> WHAT IS NEEDED:
Please state how many lines in the records contain the string "will", with no words besides the number.
-- RAW DATA follows --
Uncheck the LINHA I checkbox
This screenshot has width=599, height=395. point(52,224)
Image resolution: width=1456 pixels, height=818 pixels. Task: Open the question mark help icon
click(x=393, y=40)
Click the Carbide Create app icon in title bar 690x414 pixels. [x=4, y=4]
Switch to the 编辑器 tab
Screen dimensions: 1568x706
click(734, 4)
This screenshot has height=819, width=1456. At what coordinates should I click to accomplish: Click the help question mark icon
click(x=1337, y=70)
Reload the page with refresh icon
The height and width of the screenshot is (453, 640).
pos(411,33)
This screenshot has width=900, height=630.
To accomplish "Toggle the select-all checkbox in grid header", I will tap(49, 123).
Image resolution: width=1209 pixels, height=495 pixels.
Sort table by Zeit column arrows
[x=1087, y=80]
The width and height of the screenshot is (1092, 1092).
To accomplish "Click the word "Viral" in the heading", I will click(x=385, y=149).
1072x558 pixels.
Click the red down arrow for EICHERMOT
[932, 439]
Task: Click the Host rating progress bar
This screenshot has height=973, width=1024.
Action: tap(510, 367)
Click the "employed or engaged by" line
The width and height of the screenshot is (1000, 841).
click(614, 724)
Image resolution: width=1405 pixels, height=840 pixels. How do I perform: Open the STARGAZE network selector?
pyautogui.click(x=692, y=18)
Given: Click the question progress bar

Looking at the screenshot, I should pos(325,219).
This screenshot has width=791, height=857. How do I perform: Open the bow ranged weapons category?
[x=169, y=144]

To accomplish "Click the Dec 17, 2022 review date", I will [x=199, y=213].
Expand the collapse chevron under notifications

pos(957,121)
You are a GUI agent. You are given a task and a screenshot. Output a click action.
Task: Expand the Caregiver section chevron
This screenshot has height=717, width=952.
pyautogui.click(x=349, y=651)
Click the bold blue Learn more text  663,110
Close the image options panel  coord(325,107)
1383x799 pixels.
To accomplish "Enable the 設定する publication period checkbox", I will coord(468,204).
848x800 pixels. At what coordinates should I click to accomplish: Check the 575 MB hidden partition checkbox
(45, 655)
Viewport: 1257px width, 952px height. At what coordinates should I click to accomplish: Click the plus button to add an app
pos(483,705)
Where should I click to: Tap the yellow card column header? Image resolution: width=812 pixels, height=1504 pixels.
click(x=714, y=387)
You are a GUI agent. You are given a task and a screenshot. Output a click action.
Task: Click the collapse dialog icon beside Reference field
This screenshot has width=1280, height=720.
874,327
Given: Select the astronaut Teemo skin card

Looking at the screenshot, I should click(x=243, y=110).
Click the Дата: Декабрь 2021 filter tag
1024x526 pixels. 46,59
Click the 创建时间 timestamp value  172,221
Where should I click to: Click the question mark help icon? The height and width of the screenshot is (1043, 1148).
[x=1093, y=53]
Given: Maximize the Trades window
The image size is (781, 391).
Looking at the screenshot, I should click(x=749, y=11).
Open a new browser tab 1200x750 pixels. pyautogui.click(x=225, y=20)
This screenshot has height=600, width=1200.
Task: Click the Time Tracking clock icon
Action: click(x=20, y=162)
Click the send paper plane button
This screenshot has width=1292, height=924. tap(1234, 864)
-- RAW DATA concluded --
> TASK RESPONSE:
4